According to the program reports, these companies produce the vast majority of inexpensive handguns that are “disproportionately involved in violence and figure in thousands of firearms crimes a year.”

Let’s chill out the rhetoric a bit. Inexpensive handguns have been around since handguns were invented. In frontier days, they were referred to as Belly Guns, Hideaway Guns and Ladies Protection with no derogatory overtones. It wasn’t until the 1960s they were given a bad name, Saturday Night Special, by anti-gun activists.

At the time, low-cost imports dominated sales. That dominance ended with the Gun Control Act of 1968, which effectively banned further importation by establishing prerequisites for overall length, barrel length, frame construction, weight, caliber and miscellaneous equipment. The Congress of the United States chose not to apply those same criteria to domestic manufacturers. The companies now under fire didn’t exist until those two events had taken place. One by one they set up shop and filled the legislated void in the marketplace.

We don’t have a problem with the concept of inexpensive handguns for the same reason we advocate affordable self-defense. Cheap guns are a reality, and a legitimate focus of Gun Tests coverage. That being said, and while not aligning ourselves with the objectives of The Violence Prevention Research Program, we have little respect or regard for poorly-made handguns and have historically stated our opinion of them in these pages. A large percentage of them utilize alloy frames and slides with high zinc content. This makes them more easily machined than ordnance steel, reduces production costs and, therefore, retail cost. It also reduces their service life. Additional manufacturing economies are gained by omitting sophisticated, ergo: reliable, safety systems and such niceties as a slide hold-open device.

Through such corner cutting, it is possible to produce a self-loading pistol for under fifty bucks. It won’t be very accurate, or very dependable, or last very long. Its only asset is its price. We wouldn’t want to depend on one for self-defense at home, on the street or camping out.

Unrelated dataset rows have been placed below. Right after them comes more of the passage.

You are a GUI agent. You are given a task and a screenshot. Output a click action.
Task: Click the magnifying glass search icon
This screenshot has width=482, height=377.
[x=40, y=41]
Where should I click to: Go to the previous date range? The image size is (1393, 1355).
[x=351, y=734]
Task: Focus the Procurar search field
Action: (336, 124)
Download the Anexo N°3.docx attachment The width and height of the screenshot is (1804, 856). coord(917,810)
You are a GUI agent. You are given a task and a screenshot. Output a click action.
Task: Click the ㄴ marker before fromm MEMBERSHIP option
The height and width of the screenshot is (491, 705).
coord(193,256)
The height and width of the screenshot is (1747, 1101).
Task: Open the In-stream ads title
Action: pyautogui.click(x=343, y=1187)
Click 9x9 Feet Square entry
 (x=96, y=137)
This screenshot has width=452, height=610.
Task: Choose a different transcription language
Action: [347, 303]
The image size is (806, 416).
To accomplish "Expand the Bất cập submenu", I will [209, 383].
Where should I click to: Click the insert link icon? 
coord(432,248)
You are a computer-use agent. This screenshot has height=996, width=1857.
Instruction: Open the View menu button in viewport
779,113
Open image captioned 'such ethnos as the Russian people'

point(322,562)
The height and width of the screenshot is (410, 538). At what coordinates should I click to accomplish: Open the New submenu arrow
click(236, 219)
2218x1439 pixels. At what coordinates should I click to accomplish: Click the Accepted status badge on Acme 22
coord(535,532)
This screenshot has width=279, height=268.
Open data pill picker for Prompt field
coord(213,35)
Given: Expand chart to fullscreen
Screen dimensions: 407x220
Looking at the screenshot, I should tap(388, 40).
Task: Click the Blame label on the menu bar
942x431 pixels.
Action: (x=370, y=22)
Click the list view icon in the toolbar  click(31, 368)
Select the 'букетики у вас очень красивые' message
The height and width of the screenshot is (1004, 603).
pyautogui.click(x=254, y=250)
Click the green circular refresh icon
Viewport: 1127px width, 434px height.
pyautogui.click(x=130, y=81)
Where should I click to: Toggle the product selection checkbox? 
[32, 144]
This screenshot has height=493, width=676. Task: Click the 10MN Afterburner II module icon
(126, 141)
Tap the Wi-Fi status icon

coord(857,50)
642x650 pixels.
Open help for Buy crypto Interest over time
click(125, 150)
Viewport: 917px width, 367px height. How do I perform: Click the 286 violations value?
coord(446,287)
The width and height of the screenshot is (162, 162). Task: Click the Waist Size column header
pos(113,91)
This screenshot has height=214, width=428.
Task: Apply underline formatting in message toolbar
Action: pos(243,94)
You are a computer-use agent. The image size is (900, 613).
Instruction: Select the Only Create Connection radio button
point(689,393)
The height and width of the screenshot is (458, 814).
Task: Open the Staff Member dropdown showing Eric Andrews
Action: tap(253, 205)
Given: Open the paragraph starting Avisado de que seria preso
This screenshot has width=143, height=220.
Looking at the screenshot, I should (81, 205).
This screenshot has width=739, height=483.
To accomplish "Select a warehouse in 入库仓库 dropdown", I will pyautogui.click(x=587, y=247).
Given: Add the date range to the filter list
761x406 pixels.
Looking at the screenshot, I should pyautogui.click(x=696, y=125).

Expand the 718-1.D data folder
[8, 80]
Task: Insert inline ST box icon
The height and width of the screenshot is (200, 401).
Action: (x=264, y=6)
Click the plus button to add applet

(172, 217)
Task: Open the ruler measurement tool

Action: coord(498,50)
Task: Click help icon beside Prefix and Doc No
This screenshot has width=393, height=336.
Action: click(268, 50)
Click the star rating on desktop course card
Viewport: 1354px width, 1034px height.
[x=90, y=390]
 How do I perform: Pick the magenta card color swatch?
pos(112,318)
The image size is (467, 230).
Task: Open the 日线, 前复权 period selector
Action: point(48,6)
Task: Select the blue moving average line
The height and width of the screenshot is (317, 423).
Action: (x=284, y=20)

Unfortunately, as long as there is a market that bases its buying decisions on price alone, there will be guns made to meet the demand.

We believe self-defense shouldn’t be reserved solely for those who can afford it. That said, our readers still need to know which inexpensive handguns work and which ones don’t, because a gun that fails to function at a critical moment is worse than useless. That’s why Gun Tests is here—to fill that watchdog role so subscribers are never surprised.